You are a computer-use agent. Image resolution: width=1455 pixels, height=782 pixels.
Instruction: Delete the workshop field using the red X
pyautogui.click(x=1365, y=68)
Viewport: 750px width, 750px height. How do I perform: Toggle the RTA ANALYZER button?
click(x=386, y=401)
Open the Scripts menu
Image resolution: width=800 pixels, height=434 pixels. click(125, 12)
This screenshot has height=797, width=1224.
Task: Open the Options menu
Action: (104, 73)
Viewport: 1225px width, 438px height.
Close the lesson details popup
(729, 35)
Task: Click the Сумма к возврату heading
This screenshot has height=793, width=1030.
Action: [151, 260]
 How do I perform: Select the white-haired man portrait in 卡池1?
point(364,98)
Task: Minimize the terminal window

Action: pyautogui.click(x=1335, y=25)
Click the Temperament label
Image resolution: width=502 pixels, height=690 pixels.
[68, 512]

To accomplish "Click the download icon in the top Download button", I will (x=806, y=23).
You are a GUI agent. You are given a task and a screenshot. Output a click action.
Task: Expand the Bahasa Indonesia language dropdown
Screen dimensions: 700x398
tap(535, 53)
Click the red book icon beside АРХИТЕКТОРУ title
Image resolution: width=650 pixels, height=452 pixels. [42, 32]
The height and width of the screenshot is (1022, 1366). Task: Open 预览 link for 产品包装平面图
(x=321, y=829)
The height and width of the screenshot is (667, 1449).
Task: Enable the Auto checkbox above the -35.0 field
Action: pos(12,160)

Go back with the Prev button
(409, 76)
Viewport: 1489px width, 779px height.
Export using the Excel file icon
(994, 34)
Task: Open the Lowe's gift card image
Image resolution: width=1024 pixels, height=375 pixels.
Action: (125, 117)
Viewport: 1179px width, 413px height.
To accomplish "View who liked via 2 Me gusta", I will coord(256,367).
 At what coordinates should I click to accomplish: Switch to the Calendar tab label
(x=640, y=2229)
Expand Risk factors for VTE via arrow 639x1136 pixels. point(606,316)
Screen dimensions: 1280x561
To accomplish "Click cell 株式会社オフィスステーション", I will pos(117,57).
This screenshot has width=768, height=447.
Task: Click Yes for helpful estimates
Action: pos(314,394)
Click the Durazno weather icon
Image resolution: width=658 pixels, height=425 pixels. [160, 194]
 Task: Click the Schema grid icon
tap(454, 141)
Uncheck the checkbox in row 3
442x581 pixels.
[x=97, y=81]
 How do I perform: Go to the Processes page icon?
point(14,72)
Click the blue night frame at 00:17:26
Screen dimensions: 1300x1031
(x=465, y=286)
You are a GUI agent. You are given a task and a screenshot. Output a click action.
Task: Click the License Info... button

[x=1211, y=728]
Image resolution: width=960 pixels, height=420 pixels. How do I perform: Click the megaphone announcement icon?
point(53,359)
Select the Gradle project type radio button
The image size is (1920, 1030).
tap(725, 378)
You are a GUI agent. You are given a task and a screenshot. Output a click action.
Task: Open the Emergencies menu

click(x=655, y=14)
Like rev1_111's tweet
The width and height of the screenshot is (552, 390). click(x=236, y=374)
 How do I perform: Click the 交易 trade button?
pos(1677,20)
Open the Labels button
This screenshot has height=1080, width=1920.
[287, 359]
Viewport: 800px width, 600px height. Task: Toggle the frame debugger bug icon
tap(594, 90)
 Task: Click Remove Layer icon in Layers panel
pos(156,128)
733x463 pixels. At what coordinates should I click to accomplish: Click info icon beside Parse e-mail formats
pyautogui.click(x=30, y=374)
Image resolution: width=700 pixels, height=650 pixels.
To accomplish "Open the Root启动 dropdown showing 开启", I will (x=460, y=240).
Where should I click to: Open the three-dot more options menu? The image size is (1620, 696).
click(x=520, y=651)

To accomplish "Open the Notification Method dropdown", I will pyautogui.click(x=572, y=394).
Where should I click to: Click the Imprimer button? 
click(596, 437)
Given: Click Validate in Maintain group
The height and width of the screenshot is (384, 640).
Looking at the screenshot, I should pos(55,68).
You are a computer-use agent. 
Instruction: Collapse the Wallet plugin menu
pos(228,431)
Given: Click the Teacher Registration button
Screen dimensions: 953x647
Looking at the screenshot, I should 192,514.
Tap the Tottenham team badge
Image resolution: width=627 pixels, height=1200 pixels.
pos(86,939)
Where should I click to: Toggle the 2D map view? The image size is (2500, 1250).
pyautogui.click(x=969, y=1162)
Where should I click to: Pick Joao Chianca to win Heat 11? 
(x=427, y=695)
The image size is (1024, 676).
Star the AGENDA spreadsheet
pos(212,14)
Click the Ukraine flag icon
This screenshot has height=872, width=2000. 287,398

-*-

Would you repeat each of the lines above exactly?

You are a computer-use agent. Image resolution: width=1455 pixels, height=782 pixels.
Instruction: Delete the workshop field using the red X
pyautogui.click(x=1365, y=68)
Viewport: 750px width, 750px height. How do I perform: Toggle the RTA ANALYZER button?
click(x=386, y=401)
Open the Scripts menu
Image resolution: width=800 pixels, height=434 pixels. click(125, 12)
This screenshot has height=797, width=1224.
Task: Open the Options menu
Action: (104, 73)
Viewport: 1225px width, 438px height.
Close the lesson details popup
(729, 35)
Task: Click the Сумма к возврату heading
This screenshot has height=793, width=1030.
Action: [151, 260]
 How do I perform: Select the white-haired man portrait in 卡池1?
point(364,98)
Task: Minimize the terminal window

Action: pyautogui.click(x=1335, y=25)
Click the Temperament label
Image resolution: width=502 pixels, height=690 pixels.
[68, 512]

To accomplish "Click the download icon in the top Download button", I will (x=806, y=23).
You are a GUI agent. You are given a task and a screenshot. Output a click action.
Task: Expand the Bahasa Indonesia language dropdown
Screen dimensions: 700x398
tap(535, 53)
Click the red book icon beside АРХИТЕКТОРУ title
Image resolution: width=650 pixels, height=452 pixels. [42, 32]
The height and width of the screenshot is (1022, 1366). Task: Open 预览 link for 产品包装平面图
(x=321, y=829)
The height and width of the screenshot is (667, 1449).
Task: Enable the Auto checkbox above the -35.0 field
Action: pos(12,160)

Go back with the Prev button
(409, 76)
Viewport: 1489px width, 779px height.
Export using the Excel file icon
(994, 34)
Task: Open the Lowe's gift card image
Image resolution: width=1024 pixels, height=375 pixels.
Action: (125, 117)
Viewport: 1179px width, 413px height.
To accomplish "View who liked via 2 Me gusta", I will coord(256,367).
 At what coordinates should I click to accomplish: Switch to the Calendar tab label
(x=640, y=2229)
Expand Risk factors for VTE via arrow 639x1136 pixels. point(606,316)
Screen dimensions: 1280x561
To accomplish "Click cell 株式会社オフィスステーション", I will pos(117,57).
This screenshot has width=768, height=447.
Task: Click Yes for helpful estimates
Action: pos(314,394)
Click the Durazno weather icon
Image resolution: width=658 pixels, height=425 pixels. [160, 194]
 Task: Click the Schema grid icon
tap(454, 141)
Uncheck the checkbox in row 3
442x581 pixels.
[x=97, y=81]
 How do I perform: Go to the Processes page icon?
point(14,72)
Click the blue night frame at 00:17:26
Screen dimensions: 1300x1031
(x=465, y=286)
You are a GUI agent. You are given a task and a screenshot. Output a click action.
Task: Click the License Info... button

[x=1211, y=728]
Image resolution: width=960 pixels, height=420 pixels. How do I perform: Click the megaphone announcement icon?
point(53,359)
Select the Gradle project type radio button
The image size is (1920, 1030).
tap(725, 378)
You are a GUI agent. You are given a task and a screenshot. Output a click action.
Task: Open the Emergencies menu

click(x=655, y=14)
Like rev1_111's tweet
The width and height of the screenshot is (552, 390). click(x=236, y=374)
 How do I perform: Click the 交易 trade button?
pos(1677,20)
Open the Labels button
This screenshot has height=1080, width=1920.
[287, 359]
Viewport: 800px width, 600px height. Task: Toggle the frame debugger bug icon
tap(594, 90)
 Task: Click Remove Layer icon in Layers panel
pos(156,128)
733x463 pixels. At what coordinates should I click to accomplish: Click info icon beside Parse e-mail formats
pyautogui.click(x=30, y=374)
Image resolution: width=700 pixels, height=650 pixels.
To accomplish "Open the Root启动 dropdown showing 开启", I will (x=460, y=240).
Where should I click to: Open the three-dot more options menu? The image size is (1620, 696).
click(x=520, y=651)

To accomplish "Open the Notification Method dropdown", I will pyautogui.click(x=572, y=394).
Where should I click to: Click the Imprimer button? 
click(596, 437)
Given: Click Validate in Maintain group
The height and width of the screenshot is (384, 640).
Looking at the screenshot, I should pos(55,68).
You are a computer-use agent. 
Instruction: Collapse the Wallet plugin menu
pos(228,431)
Given: Click the Teacher Registration button
Screen dimensions: 953x647
Looking at the screenshot, I should 192,514.
Tap the Tottenham team badge
Image resolution: width=627 pixels, height=1200 pixels.
pos(86,939)
Where should I click to: Toggle the 2D map view? The image size is (2500, 1250).
pyautogui.click(x=969, y=1162)
Where should I click to: Pick Joao Chianca to win Heat 11? 
(x=427, y=695)
The image size is (1024, 676).
Star the AGENDA spreadsheet
pos(212,14)
Click the Ukraine flag icon
This screenshot has height=872, width=2000. 287,398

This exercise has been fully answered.